● **EXCERPT PROVIDED**
## start
He urged the Albany Exchange Club to consider adopting a school to help stem the county’s drop out rate

Albany State University Interim President Art Dunning urged the Albany Exchange Club Friday to join with the Albany educational collaborative of himself, Darton State College Interim President Paul Jones, Albany Technical College President Anthony Parker and Dougherty County School Superintendent Butch Mosely to help stem the county’s high dropout rate. (Staff Photo: Terry Lewis)

Albany State University Interim President Art Dunning urged the Albany Exchange Club Friday to join with the Albany educational collaborative of himself, Darton State College Interim President Paul Jones, Albany Technical College President Anthony Parker and Dougherty County School Superintendent Butch Mosely to help stem the county’s high dropout rate. (Staff Photo: Terry Lewis)

ALBANY — Albany State University Interim President Art Dunning had a simple message for the Albany Exchange Club Friday — “Albany is the economic engine of southwest Georgia. If we strengthen Albany we strengthen Southwest Georgia.”

If Albany is indeed the economic engine that drives the region’s economy, then education is the fuel of that engine.

“This nation is an extraordinary place, and I learned that by spending many years out of the country, ” said Dunning, who then began talking about the Albany educational collaborative made up of himself, Darton State College Interim President Paul Jones, Albany Technical College President Anthony Parker and Dougherty County School Superintendent Butch Mosely.

“The four of us got together and wanted to find ways to lower the county’s dropout rate by making some changes in secondary education,” Dunning said. “Butch Mosely told me the other day that four in ten of the kids who start school here will not graduate. That has to change. If Albany State, Darton, Albany Tech, the Dougherty County School System and the community put our resources together we can make extraordinary changes.”

The educational collaborative is seeking to model a local program after a pre-kindergarten through age 16 initiative in El Paso, Texas, a community that has transformed education through similar collaborative efforts that include businesses, community leaders, K-12 schools and higher education partners.
## end
● **REQUEST A**
Reproduce word for word the stretch of the article on Albany's dropout rate from "ALBANY — Albany" through "of that engine.".
● **REQUEST B**
List every member of the Albany educational collaborative named in the article on Albany's dropout rate, with the title the article gives each one.

● **DATA PROVIDED**
## start
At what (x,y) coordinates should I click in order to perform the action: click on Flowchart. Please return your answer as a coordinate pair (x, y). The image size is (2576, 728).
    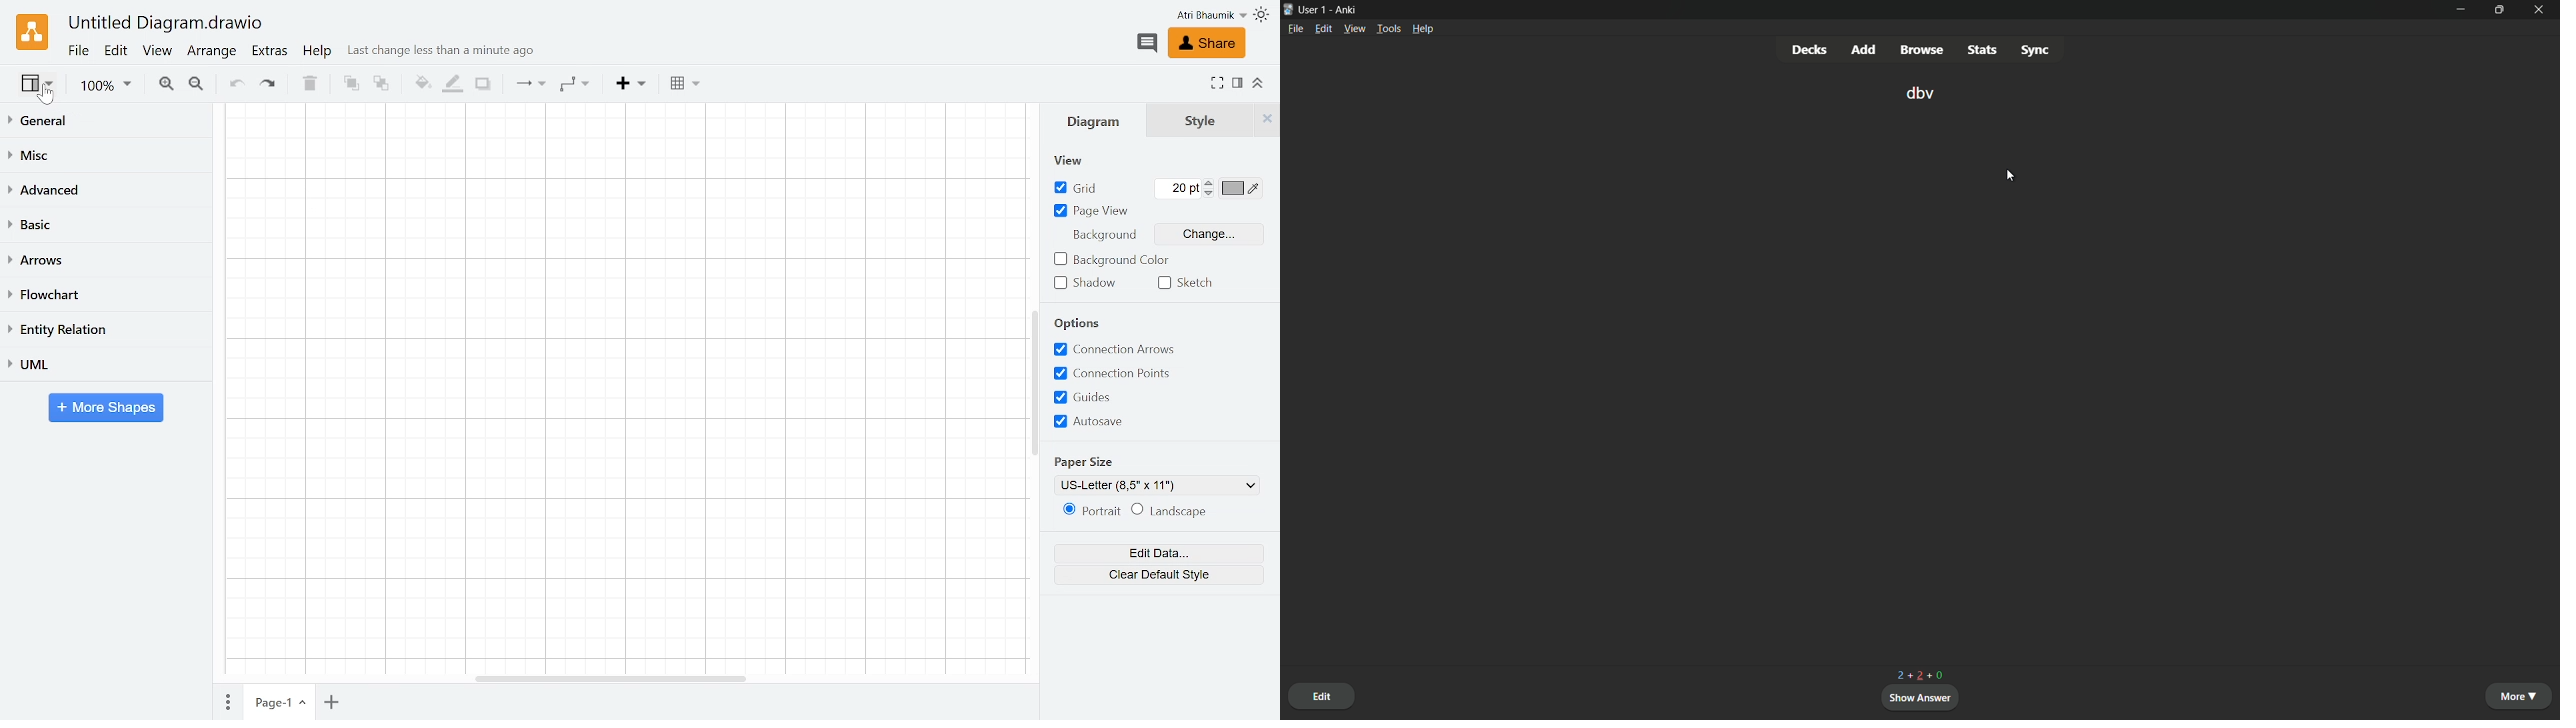
    Looking at the image, I should click on (103, 294).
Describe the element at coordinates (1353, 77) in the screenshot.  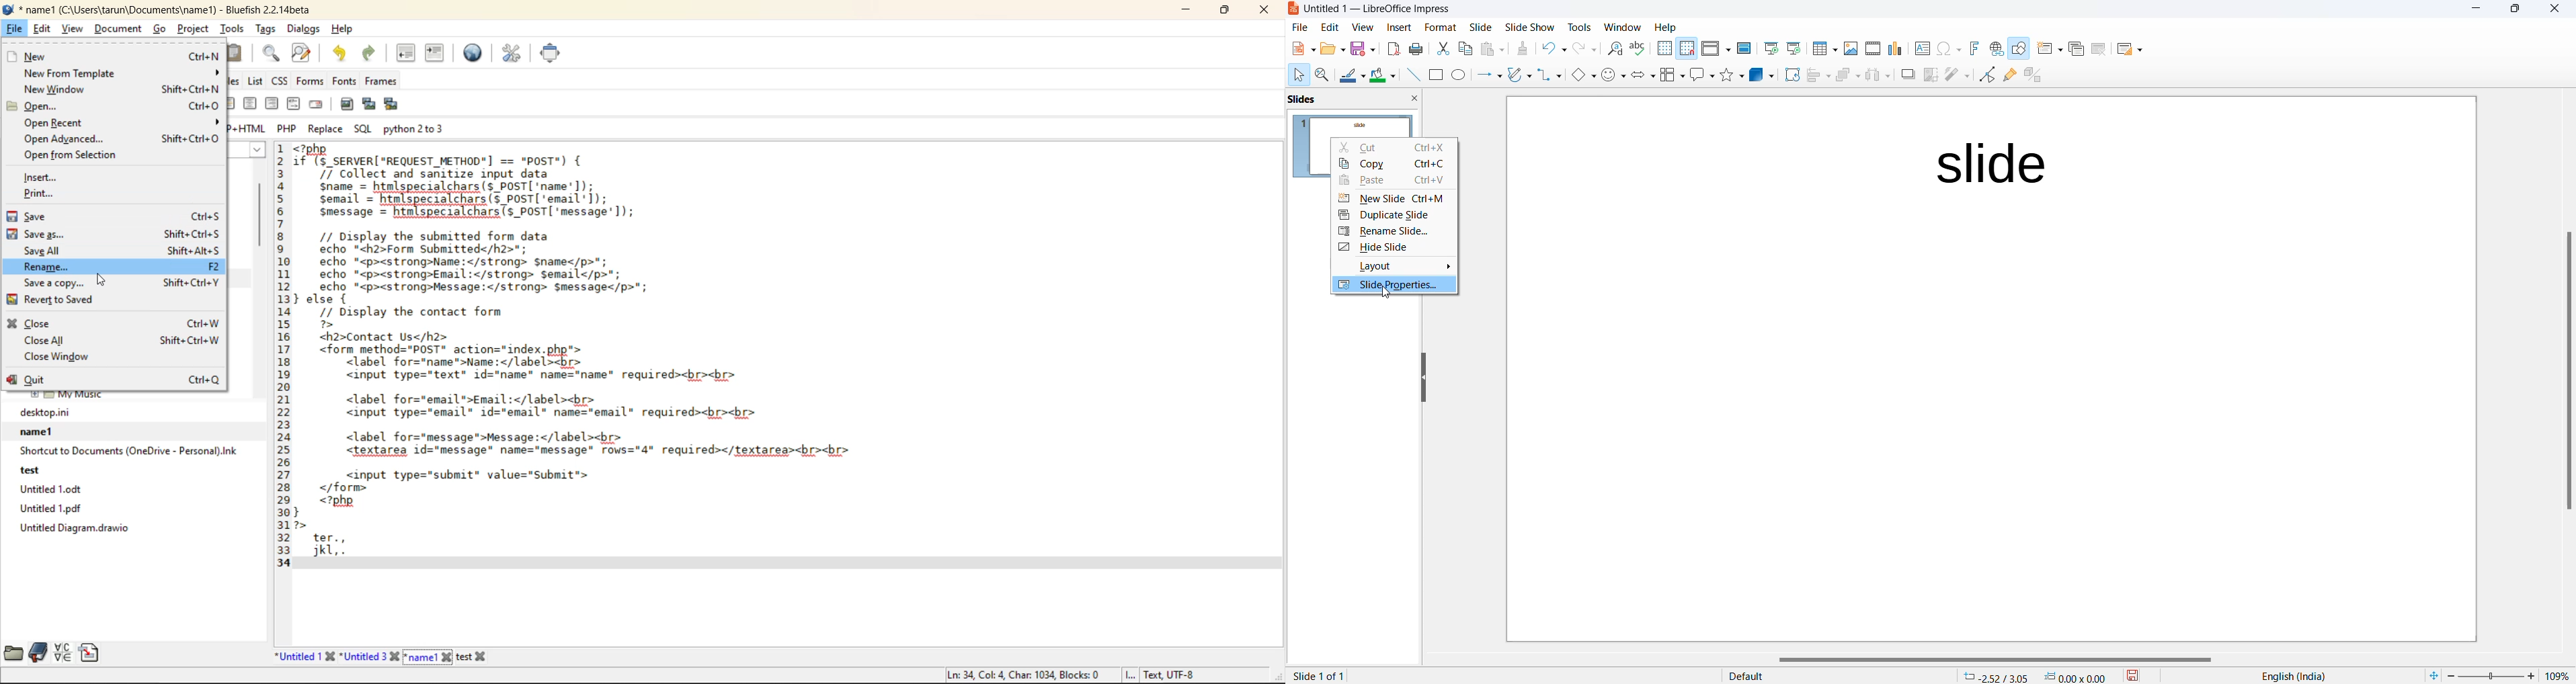
I see `line color` at that location.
## end
● **CORRECT RESPONSE A**
ALBANY — Albany State University Interim President Art Dunning had a simple message for the Albany Exchange Club Friday — “Albany is the economic engine of southwest Georgia. If we strengthen Albany we strengthen Southwest Georgia.”

If Albany is indeed the economic engine that drives the region’s economy, then education is the fuel of that engine.

● **CORRECT RESPONSE B**
- Art Dunning, Albany State University Interim President
- Paul Jones, Darton State College Interim President
- Anthony Parker, Albany Technical College President
- Butch Mosely, Dougherty County School Superintendent